My blackberry bushes are spitting them out. Got 3 bags in about 30-45 minutes. Couple more pounds I’ll be making my favorite. Blackberry jelly.


----------



## Just for fun (Jun 26, 2022)

Sounds good, do you need my address?


----------



## wachuko (Jun 26, 2022)

lordbeezer said:


> My blackberry bushes are spitting them out. Got 3 bags in about 30-45 minutes. Couple more pounds I’ll be making my favorite. Blackberry jelly.


Our first time planting…we planted only two blackberries plants and they have been producing like crazy…. We were so happy seeing that, so much so that we planted another…




And it fared well during the cold days… a major plus…  I want to plant a few more!!


----------



## Brento (Jun 26, 2022)

I like raspberries myself but blackberries are yummy just as well.


----------



## SLK001 (Jun 26, 2022)

I remember as a kid sitting in the middle of a BB patch and eating myself silly!


----------



## markba633csi (Jun 26, 2022)

I love blackberry jelly!


----------



## MrWhoopee (Jun 26, 2022)

My favorite jam, by far. PB & J every day!  The bushes aren't much fun once they go wild.


----------



## matthewsx (Jun 26, 2022)

They will spread so make sure you plant them where you'll never want to have anything else. Maybe we should have a jam pass around box....

John


----------



## wachuko (Jun 26, 2022)

matthewsx said:


> They will spread so make sure you plant them where you'll never want to have anything else. Maybe we should have a jam pass around box....
> 
> John


Good to know… I thought about making a trellis for them, and indeed, they are getting wild quickly. 

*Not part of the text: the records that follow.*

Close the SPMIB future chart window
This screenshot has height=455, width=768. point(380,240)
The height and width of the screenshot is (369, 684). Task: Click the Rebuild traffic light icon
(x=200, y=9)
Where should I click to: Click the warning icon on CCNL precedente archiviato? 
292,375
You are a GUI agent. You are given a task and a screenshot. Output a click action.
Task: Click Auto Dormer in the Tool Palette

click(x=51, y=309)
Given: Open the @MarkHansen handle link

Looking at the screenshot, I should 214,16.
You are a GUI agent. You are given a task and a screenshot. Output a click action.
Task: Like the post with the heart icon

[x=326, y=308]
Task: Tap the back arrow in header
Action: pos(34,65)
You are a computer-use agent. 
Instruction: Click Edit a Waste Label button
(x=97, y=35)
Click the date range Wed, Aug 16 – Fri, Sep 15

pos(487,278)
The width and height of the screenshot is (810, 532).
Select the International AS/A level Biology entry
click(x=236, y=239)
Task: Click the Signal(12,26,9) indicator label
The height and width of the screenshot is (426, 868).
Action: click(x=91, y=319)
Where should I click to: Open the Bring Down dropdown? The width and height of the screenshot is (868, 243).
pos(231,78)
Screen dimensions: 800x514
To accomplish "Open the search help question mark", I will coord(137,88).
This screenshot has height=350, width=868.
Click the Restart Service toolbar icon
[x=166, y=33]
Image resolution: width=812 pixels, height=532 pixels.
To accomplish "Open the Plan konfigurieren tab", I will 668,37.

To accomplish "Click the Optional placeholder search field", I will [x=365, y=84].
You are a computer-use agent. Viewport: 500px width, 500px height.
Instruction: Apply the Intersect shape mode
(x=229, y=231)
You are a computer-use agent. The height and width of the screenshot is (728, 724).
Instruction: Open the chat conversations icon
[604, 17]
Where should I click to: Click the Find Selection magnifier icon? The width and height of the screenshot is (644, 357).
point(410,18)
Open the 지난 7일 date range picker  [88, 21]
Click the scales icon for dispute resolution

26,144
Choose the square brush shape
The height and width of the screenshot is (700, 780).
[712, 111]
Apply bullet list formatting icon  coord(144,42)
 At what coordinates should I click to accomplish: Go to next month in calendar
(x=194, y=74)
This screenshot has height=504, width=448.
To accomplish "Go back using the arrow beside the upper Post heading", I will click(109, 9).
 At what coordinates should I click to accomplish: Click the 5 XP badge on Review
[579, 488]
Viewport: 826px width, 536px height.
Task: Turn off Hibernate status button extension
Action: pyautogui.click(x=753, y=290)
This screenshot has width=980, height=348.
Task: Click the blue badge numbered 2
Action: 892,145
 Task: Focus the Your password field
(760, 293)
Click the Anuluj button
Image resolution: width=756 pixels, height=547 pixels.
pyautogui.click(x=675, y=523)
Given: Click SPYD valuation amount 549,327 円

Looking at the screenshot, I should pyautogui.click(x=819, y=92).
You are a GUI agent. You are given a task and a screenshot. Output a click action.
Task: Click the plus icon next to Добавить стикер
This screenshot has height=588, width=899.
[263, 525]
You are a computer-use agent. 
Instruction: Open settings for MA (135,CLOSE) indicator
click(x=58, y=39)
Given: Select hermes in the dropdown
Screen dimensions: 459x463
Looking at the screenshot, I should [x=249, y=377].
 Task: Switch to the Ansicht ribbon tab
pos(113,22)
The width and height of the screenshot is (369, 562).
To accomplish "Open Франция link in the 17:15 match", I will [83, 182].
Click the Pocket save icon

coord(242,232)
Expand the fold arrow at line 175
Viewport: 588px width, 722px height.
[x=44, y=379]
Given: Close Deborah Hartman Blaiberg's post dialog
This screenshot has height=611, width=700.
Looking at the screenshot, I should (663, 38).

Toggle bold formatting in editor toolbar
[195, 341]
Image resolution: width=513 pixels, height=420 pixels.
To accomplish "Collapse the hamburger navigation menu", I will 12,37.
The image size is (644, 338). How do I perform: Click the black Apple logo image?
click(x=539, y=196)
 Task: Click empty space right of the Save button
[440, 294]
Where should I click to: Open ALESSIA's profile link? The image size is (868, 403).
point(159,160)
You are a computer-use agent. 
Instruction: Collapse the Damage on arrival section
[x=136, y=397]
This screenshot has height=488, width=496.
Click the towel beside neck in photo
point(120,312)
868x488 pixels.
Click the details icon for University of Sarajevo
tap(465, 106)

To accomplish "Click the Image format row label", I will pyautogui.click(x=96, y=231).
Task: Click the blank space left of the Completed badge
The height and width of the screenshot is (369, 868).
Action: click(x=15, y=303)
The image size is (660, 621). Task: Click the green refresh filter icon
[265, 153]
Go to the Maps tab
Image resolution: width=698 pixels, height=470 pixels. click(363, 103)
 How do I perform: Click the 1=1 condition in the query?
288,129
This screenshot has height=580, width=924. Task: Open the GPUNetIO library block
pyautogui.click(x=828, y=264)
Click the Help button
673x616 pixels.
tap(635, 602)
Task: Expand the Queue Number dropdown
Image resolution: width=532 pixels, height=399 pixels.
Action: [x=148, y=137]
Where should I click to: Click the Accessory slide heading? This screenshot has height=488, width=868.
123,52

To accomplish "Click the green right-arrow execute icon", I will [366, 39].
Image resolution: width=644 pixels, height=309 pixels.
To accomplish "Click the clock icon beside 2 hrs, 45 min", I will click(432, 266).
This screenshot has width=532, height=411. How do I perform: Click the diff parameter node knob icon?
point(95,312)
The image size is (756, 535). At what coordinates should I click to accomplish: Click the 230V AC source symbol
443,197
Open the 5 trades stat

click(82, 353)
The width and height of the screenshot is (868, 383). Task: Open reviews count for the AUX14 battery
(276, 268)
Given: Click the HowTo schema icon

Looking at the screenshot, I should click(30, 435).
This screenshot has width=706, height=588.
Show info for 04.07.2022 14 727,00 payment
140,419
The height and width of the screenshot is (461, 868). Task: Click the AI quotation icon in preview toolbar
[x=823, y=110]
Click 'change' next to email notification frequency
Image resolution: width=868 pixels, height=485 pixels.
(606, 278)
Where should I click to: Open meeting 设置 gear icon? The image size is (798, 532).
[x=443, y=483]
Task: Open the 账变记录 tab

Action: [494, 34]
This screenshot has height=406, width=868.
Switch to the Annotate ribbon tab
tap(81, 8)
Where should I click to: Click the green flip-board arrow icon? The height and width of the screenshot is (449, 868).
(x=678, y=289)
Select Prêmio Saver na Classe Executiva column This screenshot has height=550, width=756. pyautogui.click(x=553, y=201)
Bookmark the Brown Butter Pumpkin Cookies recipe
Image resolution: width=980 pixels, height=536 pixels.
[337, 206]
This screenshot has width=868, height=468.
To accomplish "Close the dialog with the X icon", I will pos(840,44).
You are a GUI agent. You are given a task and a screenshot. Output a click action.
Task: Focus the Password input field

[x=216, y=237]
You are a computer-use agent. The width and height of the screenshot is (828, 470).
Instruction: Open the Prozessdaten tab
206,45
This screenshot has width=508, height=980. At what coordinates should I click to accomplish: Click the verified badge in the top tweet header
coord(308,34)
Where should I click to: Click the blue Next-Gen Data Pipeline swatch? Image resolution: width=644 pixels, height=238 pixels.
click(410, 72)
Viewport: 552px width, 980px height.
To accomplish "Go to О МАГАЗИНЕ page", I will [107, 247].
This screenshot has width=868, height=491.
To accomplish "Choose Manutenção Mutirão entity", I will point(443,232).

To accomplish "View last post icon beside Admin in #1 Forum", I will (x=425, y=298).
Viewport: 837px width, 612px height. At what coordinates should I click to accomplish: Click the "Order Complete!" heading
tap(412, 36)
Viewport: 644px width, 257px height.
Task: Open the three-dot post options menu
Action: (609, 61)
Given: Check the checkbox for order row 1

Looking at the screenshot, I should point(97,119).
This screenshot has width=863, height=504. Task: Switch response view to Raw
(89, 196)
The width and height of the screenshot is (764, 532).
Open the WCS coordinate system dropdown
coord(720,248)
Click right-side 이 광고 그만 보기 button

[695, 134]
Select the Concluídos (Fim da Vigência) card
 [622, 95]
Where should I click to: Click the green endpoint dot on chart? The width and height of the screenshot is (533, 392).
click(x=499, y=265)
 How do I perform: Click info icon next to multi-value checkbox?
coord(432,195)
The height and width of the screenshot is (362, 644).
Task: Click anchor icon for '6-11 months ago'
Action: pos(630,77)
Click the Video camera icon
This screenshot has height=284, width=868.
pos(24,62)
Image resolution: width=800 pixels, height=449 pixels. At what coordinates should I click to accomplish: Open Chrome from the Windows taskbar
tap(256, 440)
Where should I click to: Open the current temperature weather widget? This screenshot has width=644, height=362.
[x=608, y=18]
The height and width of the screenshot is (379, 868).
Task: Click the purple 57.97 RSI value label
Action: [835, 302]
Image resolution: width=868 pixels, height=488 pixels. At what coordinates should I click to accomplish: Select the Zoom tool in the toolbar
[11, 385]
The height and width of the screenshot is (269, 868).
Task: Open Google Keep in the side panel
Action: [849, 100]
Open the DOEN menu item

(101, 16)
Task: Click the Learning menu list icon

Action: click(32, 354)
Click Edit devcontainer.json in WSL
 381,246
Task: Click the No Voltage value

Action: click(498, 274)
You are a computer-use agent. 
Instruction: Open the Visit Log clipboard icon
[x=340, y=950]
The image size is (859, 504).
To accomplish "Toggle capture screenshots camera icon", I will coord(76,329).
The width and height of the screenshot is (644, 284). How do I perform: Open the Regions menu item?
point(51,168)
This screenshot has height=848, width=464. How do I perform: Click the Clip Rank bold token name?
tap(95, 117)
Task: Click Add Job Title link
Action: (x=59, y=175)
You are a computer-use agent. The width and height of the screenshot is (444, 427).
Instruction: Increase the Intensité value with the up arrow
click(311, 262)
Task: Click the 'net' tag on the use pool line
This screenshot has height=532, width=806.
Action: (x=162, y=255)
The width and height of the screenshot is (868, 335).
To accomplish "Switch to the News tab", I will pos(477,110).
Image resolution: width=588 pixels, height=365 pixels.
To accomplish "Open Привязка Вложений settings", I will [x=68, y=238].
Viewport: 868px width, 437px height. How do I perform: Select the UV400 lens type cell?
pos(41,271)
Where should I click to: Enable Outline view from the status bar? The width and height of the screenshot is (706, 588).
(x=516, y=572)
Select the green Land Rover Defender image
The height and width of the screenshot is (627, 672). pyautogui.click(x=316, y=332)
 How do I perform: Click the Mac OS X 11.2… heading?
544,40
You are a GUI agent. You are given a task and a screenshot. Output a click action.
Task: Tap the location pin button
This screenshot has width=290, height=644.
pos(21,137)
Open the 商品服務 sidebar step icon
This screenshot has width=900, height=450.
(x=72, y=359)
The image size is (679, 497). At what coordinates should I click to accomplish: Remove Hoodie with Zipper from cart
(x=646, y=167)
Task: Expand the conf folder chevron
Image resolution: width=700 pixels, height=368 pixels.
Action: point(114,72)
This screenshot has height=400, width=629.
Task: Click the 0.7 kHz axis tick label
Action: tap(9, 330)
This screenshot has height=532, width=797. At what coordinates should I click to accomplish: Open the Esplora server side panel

I have three blueberries next to them… I will look into moving those and leaving that whole are for blackberries.  New to planting stuff…


----------



## NCjeeper (Jun 26, 2022)

I think my wife will be picking ours soon.


----------



## RJSakowski (Jun 26, 2022)

Growing up, we used to go with my Mom out twice a week picking backberries.  We would pick up to fifteen quarts each outing.  Mom made blackberry jam and she canned blackberry juice which was her favorite remedy for an upset stomach. 

Some forty years ago, there was a ;large patch of blackberries on the hill across the road from the house.  The berries were exceptionally large and in one picking, I picked forty quarts.  I turned some of them into jam bit the remainder were turned into blackberry wine.  Sadly, that patch is gone now. Trees have grown up around it and they couldn't compete.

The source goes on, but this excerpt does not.